• [Goal of the exercise] Copy, exactly and without additions, every line in the records below from the one holding "You are a computer-use" through the one holding "Instruction: Choose the", both ends included.

** Opening Provided data block **

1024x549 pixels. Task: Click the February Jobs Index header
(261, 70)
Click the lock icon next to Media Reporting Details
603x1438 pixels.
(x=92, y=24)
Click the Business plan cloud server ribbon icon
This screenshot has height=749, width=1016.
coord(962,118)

** Closing Provided data block **
** Opening Provided data block **

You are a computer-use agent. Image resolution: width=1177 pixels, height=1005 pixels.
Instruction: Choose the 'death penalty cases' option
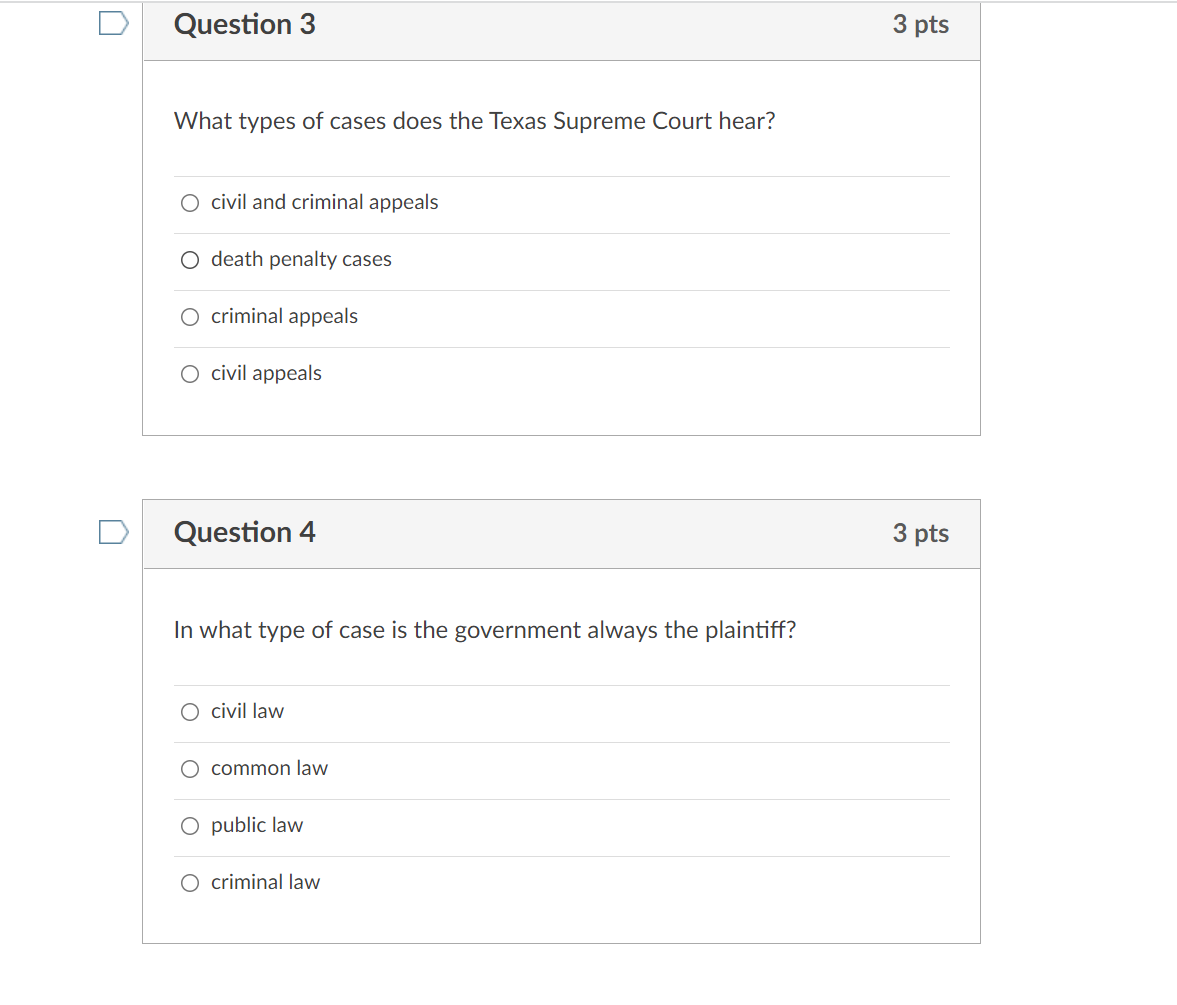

** Closing Provided data block **

• [Completed task]
You are a computer-use agent. Image resolution: width=1177 pixels, height=1005 pixels.
Instruction: Choose the 'death penalty cases' option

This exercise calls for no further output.